Tax Planning for The Self-Employed
There are more benefits to being self-employed than just being your own boss. You may qualify for valuable tax deductions as well. The Colorado Society of CPAs offers the following advice to help you meet your tax responsibilities and claim the tax breaks you deserve.
PAY ESTIMATED TAXES THROUGHOUT THE YEAR
The benefits of being self-employed also mean added responsibilities. Since your clients don't withhold taxes when they pay you, you must make estimated quarterly tax payments if your estimated tax liability is $1,000 or more. To avoid underpayment penalties, make estimated payments that total at least 90 percent of what you expect to owe for 2005. Another option is to make estimated payments (and withholding if applicable) equal to 100 percent of your 2004 tax (110 percent if your adjusted gross income in 2004 was more than $150,000 and you filed jointly). Payments are generally due on April 15, June 15, September 15, and January 15.
MAKE THE MOST OF THE EXPENSING DEDUCTION
There's a special tax break available to business owners called Section 179 expensing. It enables you to write off up to $105,000 of the cost you pay for new or used qualifying business property in 2005, instead of depreciating the expense over several years. This includes new computer hardware and off-the shelf software. To qualify, the equipment must be put into service by December 31.

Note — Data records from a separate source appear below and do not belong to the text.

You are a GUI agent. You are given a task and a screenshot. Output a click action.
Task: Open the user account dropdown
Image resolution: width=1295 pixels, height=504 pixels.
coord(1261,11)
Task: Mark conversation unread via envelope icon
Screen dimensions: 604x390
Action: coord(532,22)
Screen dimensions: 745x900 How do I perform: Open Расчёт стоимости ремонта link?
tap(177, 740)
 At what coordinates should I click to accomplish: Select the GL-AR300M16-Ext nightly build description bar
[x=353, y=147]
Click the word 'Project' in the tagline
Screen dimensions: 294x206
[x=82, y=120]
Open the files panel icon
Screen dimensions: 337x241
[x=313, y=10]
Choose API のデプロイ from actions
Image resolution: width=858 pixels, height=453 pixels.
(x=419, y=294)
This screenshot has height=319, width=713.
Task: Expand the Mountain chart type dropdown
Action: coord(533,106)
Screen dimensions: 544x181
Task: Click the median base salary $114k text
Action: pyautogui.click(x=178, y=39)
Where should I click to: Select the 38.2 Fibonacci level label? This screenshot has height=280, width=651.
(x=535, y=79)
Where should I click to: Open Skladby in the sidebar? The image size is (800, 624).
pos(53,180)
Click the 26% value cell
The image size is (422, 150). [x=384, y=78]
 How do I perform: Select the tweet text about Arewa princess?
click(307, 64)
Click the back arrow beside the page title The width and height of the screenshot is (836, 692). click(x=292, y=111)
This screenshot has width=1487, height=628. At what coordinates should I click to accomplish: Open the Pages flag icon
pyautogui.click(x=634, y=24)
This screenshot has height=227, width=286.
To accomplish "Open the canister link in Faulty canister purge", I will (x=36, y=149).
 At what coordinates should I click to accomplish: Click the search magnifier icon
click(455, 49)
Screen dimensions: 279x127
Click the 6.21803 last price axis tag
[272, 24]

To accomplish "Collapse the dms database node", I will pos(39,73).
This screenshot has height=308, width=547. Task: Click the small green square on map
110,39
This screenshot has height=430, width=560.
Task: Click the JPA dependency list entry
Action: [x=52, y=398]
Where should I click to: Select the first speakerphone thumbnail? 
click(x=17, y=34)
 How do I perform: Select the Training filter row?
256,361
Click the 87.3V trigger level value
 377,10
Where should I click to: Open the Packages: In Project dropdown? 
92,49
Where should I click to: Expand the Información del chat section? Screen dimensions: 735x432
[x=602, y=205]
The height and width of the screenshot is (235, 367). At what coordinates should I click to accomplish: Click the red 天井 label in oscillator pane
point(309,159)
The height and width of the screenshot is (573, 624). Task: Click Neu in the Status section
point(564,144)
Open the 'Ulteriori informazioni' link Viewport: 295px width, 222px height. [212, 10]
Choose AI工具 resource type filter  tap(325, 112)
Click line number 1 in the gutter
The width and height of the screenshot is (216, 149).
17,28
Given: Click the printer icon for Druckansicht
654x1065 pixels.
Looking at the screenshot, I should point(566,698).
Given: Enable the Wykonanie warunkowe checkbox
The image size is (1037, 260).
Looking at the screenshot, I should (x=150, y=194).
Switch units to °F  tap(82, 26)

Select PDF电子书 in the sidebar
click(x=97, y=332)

CONTRIBUTE TO A RETIREMENT ACCOUNT
Whether it's an Individual Retirement Account, a Keogh, or a Simplified Employee Pension (SEP) plan, saving for retirement is one of the best ways to lower your overall tax bill. Money invested in retirement accounts accumulates faster than funds in other investments because earnings grow tax-deferred until withdrawn. And remember the tax savings can actually finance part of your contribution.
DEDUCT HEALTH INSURANCE
In 2005, as a self-employed worker, you can deduct up to 100 percent of the premiums paid for health insurance for you, your spouse, and your dependents.
TAKE THE HOME OFFICE DEDUCTION
Your home office may qualify as your principal place of business if meets the following criteria: (1) it is used exclusively and regularly either as a place of business to meet clients, patients or customers in the normal course of your business or for administrative or management activities and (2) you have no other fixed locations where you conduct substantial administrative or management activities. Self-employed workers who qualify can deduct a proportionate share of certain costs including mortgage interest or rent, depreciation, real estate taxes, repairs, utilities, and homeowner's insurance, as well as direct costs like office furnishings. Keep in mind that the deduction can not exceed the income you realize from your home-based business.
KEEP TRACK OF AUTO EXPENSES
There are two methods for deducting business-related automobile expenses. You can keep track of the business miles you drive and multiply your total for the year by the IRS 2005 standard mileage rate of 40.5 cents per mile, plus parking fees and tolls. Or you may deduct the business portion of the actual expenses you incur for gas and oil, insurance, repairs, tolls and parking, and license and registration fees.
HIRE YOUR CHILDREN
A simple tax-saving strategy is to hire your child. You get a business deduction for the wages paid and, if your business is unincorporated, you owe no Social Security or employment taxes on the amount you pay to a child under age 18. Just keep good records and be sure the work done by the child is bona fide.
Self-employed individuals are able to write off many business-related expenses. Deductible business expenses include stationery and office supplies, postage, Internet access, advertising, subscriptions to professional journals, and many other legitimate costs of doing business. For qualified business travel, you can deduct 100 percent of your transportation and lodging expenses and 50 percent of meals and entertainment.
CONSULT A CPA
Self-employed individuals have many opportunities to trim their tax bills. A CPA can provide detailed information and advice to help you save your fair share.